AIM OF THE TASK. Switch every "screenshot" in the data below to "screen capture", leave everything else unchanged, and give the lines again without the pictures.

※

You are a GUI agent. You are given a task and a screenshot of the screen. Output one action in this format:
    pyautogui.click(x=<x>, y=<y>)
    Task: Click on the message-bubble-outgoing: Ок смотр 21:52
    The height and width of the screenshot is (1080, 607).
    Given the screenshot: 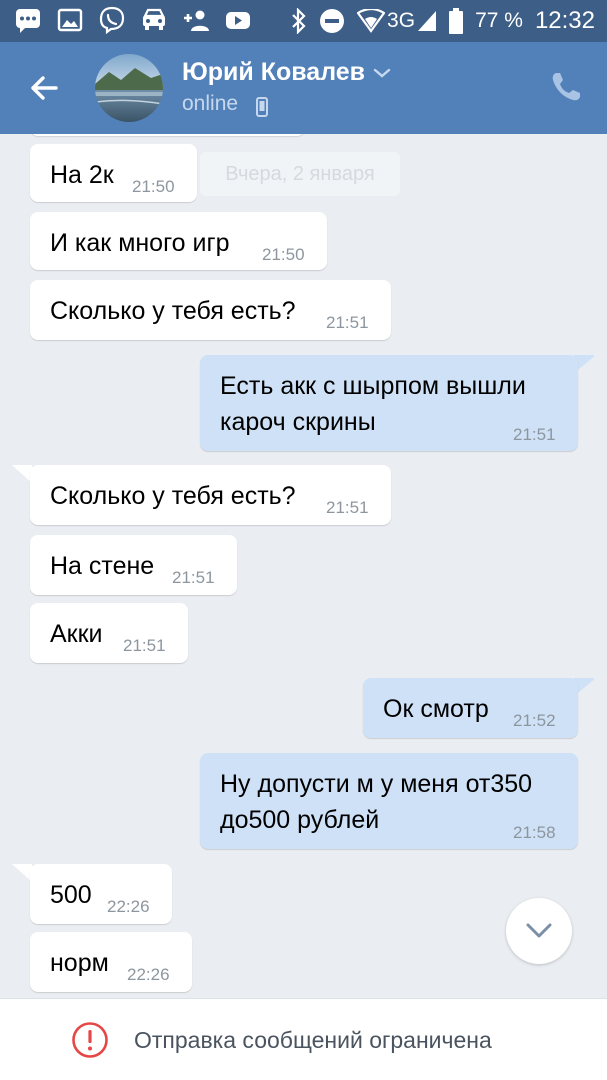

※

SOLUTION FOR THIS EXERCISE.
You are a GUI agent. You are given a task and a screen capture of the screen. Output one action in this format:
    pyautogui.click(x=<x>, y=<y>)
    Task: Click on the message-bubble-outgoing: Ок смотр 21:52
    The height and width of the screen capture is (1080, 607).
    Given the screen capture: 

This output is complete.